Content starts

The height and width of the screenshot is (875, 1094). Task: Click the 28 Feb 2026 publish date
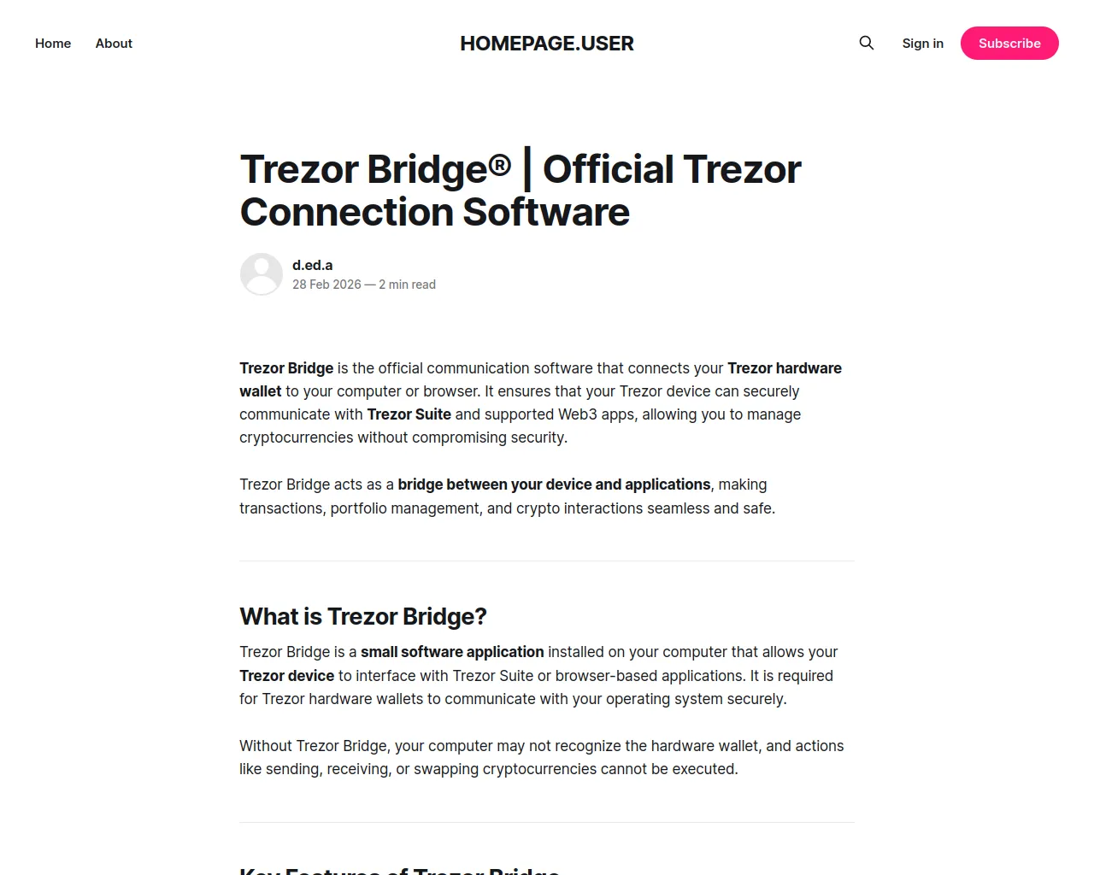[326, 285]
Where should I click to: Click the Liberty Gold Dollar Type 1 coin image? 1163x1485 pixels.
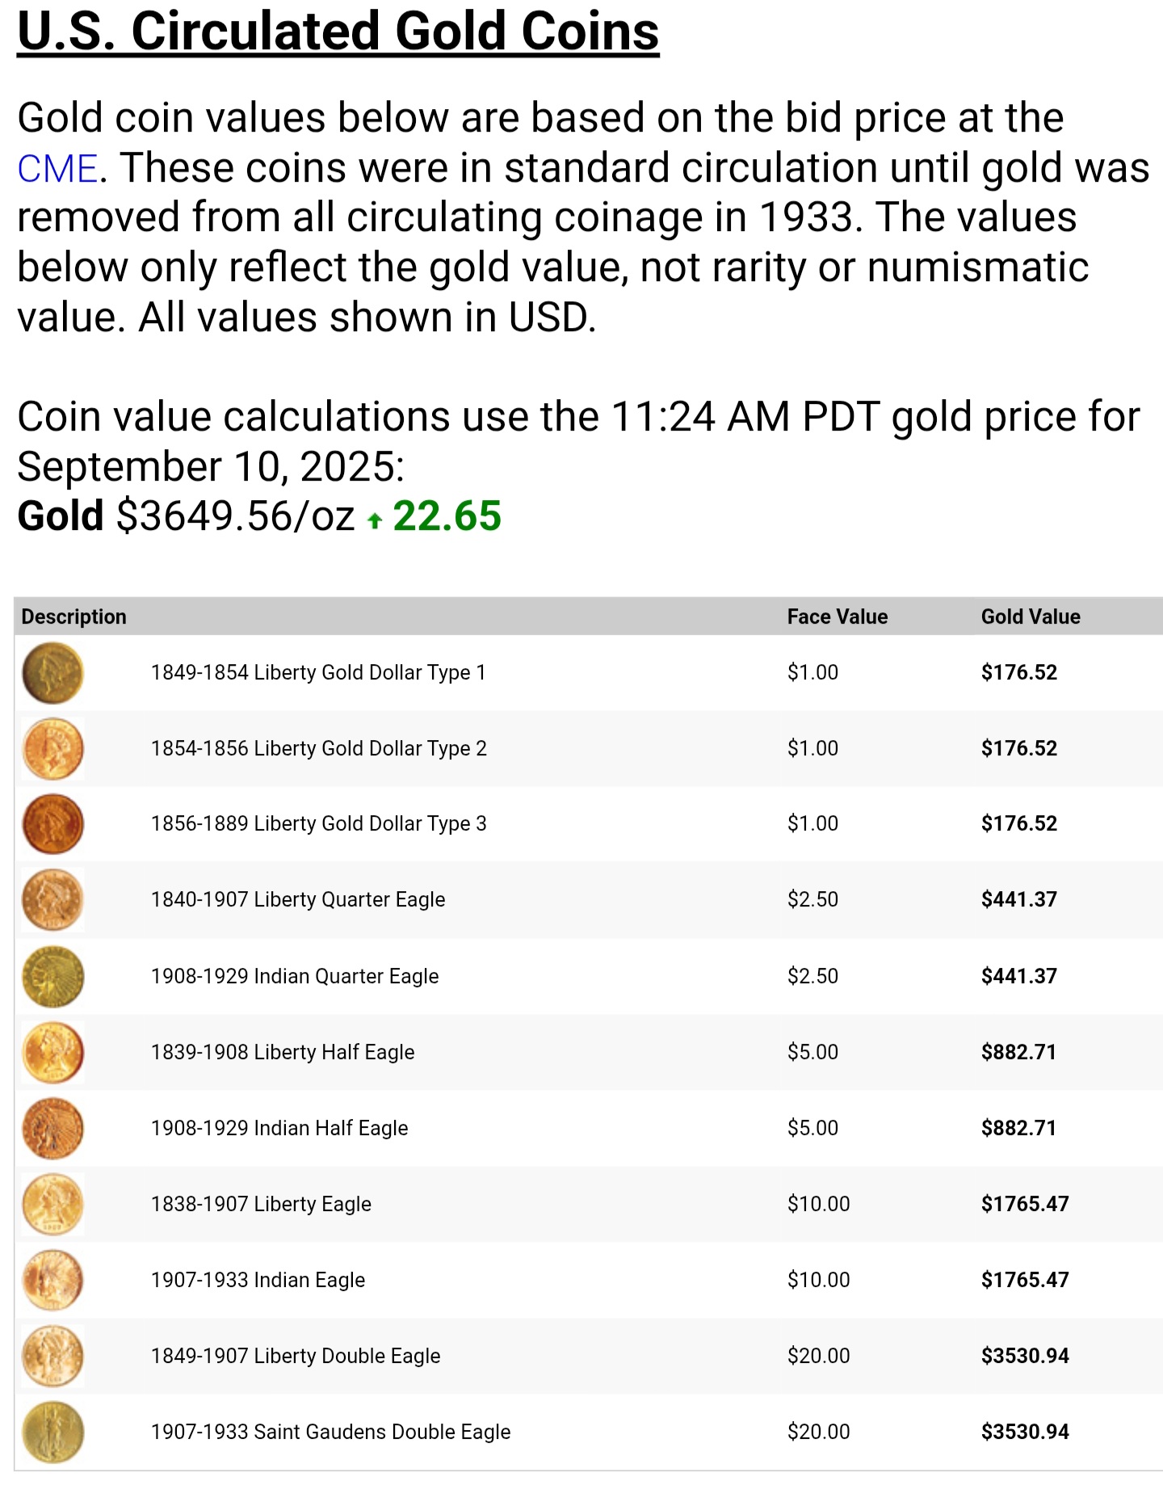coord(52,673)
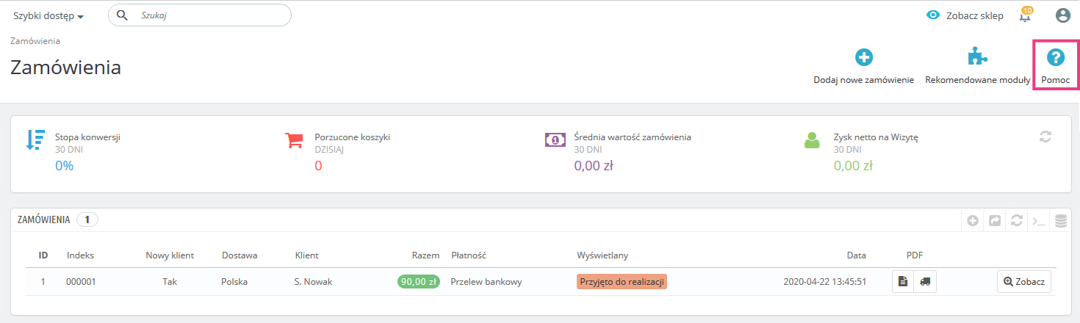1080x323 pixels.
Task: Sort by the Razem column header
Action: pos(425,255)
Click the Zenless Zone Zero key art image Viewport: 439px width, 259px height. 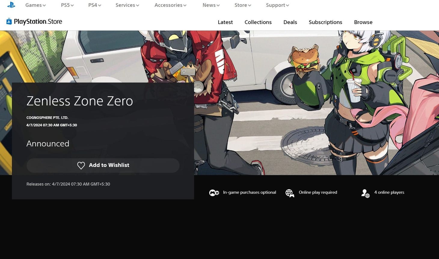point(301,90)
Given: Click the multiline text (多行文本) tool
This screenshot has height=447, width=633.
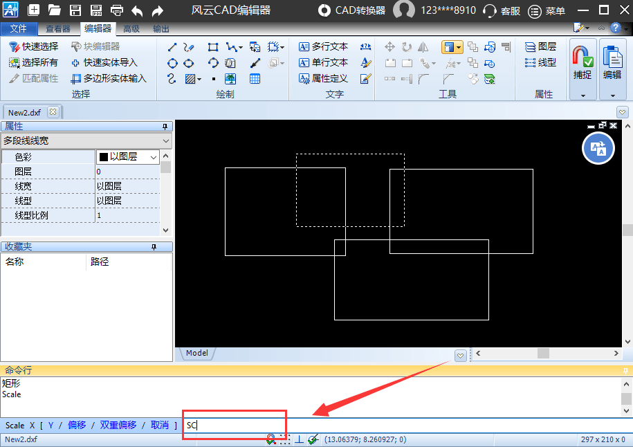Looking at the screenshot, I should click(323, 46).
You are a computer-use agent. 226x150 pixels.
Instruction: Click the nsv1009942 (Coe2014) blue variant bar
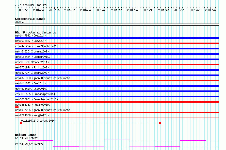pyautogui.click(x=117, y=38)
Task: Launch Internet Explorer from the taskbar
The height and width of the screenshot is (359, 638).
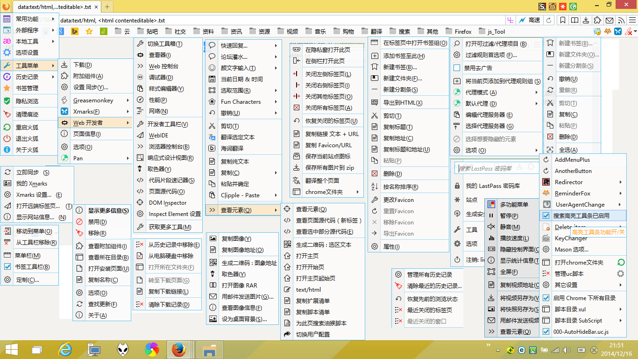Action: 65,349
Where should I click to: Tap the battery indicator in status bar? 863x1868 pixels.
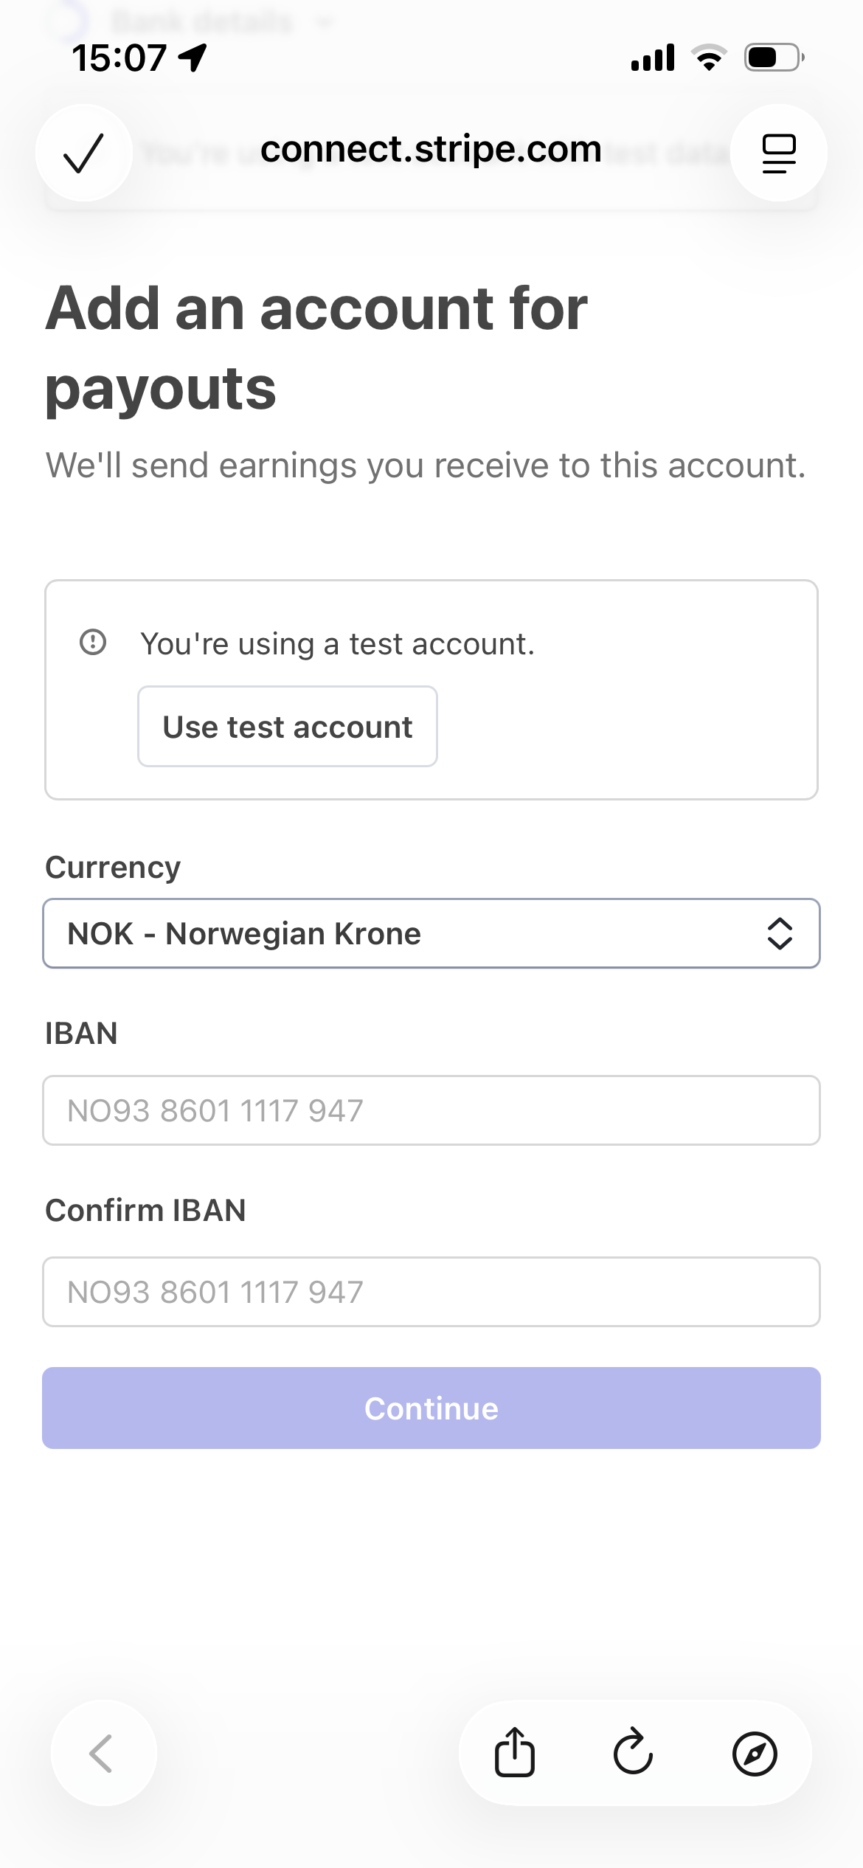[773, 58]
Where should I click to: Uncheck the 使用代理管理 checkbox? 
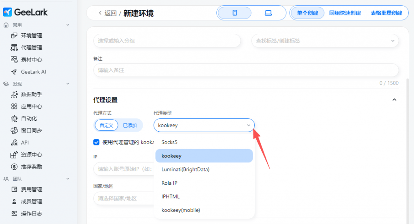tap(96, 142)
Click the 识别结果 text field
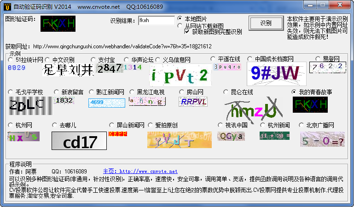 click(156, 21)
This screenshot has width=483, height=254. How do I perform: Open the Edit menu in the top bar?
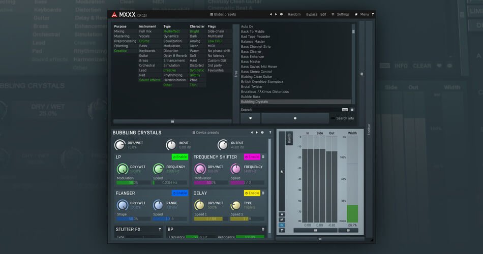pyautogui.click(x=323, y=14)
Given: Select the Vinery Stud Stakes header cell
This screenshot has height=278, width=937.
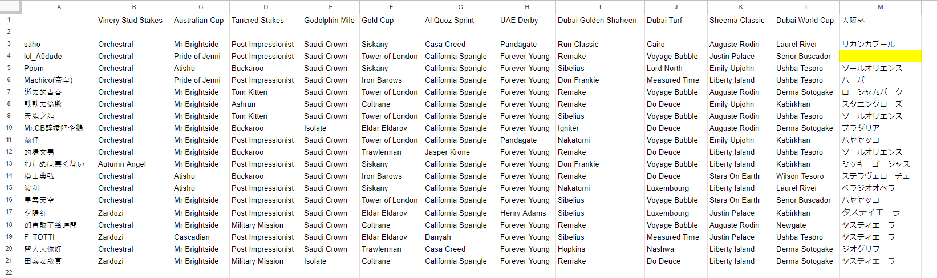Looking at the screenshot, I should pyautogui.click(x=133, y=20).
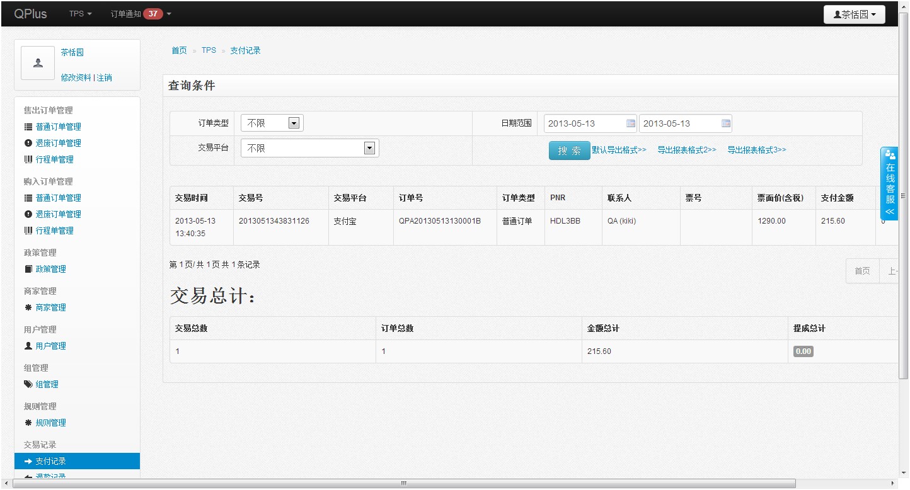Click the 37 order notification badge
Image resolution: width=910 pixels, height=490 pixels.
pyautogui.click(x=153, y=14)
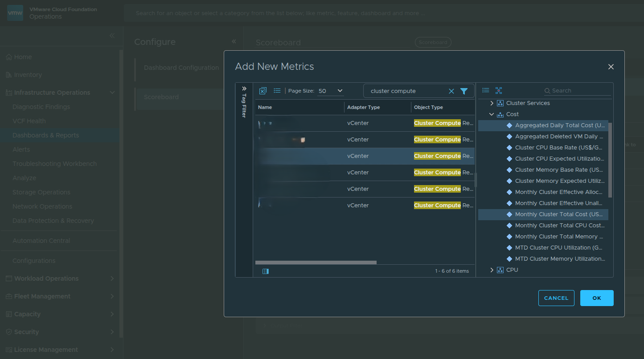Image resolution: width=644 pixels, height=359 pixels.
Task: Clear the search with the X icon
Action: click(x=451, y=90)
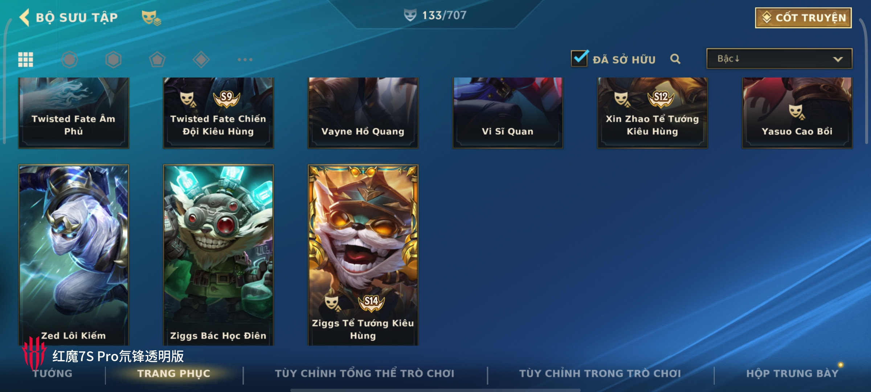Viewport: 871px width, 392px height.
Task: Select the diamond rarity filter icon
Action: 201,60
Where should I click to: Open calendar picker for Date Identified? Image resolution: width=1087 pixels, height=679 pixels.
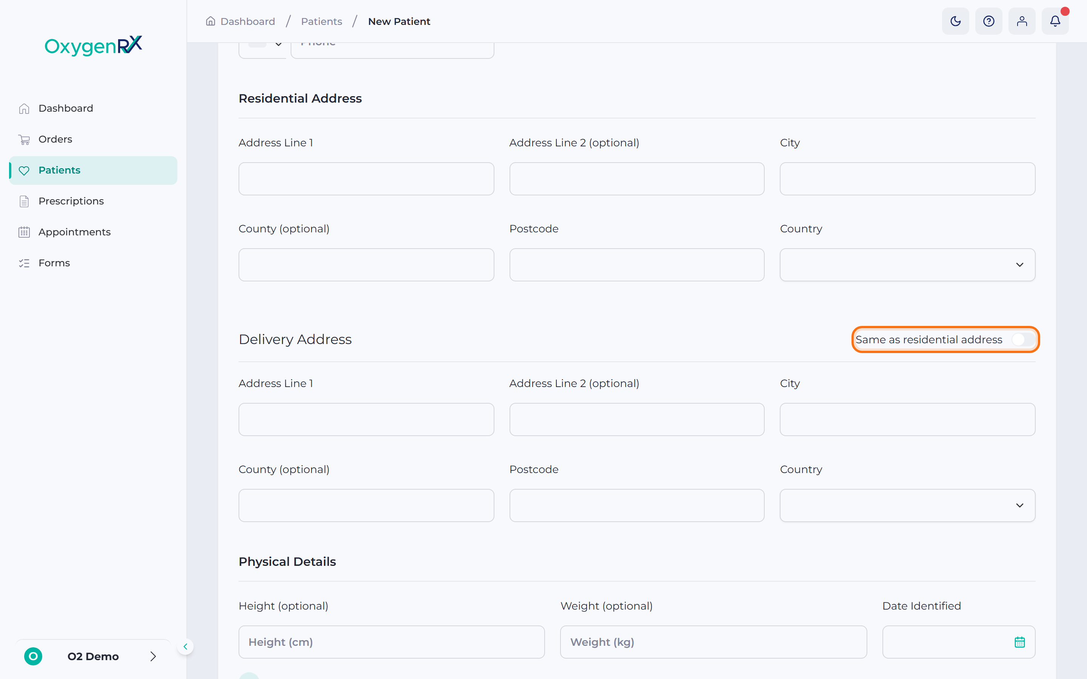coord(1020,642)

Content ends

» **Task description**: In your output, include only the lines from the line containing "Task: Launch Internet" through the last line of the material above, exactly as they appear, and leave out the pictures.

» **Exercise result**:
Task: Launch Internet Explorer from the taskbar
The height and width of the screenshot is (359, 638).
Action: 65,349
Where should I click to: Tap the battery indicator in status bar? 863x1868 pixels.
[773, 58]
Where should I click to: Uncheck the 使用代理管理 checkbox? 
tap(96, 142)
Click the 识别结果 text field
 click(156, 21)
This screenshot has width=483, height=254. How do I perform: Open the Edit menu in the top bar?
pyautogui.click(x=323, y=14)
Given: Select the Vinery Stud Stakes header cell
This screenshot has height=278, width=937.
Looking at the screenshot, I should pyautogui.click(x=133, y=20).
Click the 37 order notification badge
Image resolution: width=910 pixels, height=490 pixels.
pyautogui.click(x=153, y=14)
Image resolution: width=644 pixels, height=359 pixels.
Task: Clear the search with the X icon
Action: click(x=451, y=90)
Viewport: 871px width, 392px height.
Task: Select the diamond rarity filter icon
Action: 201,60
Where should I click to: Open calendar picker for Date Identified? Image resolution: width=1087 pixels, height=679 pixels.
coord(1020,642)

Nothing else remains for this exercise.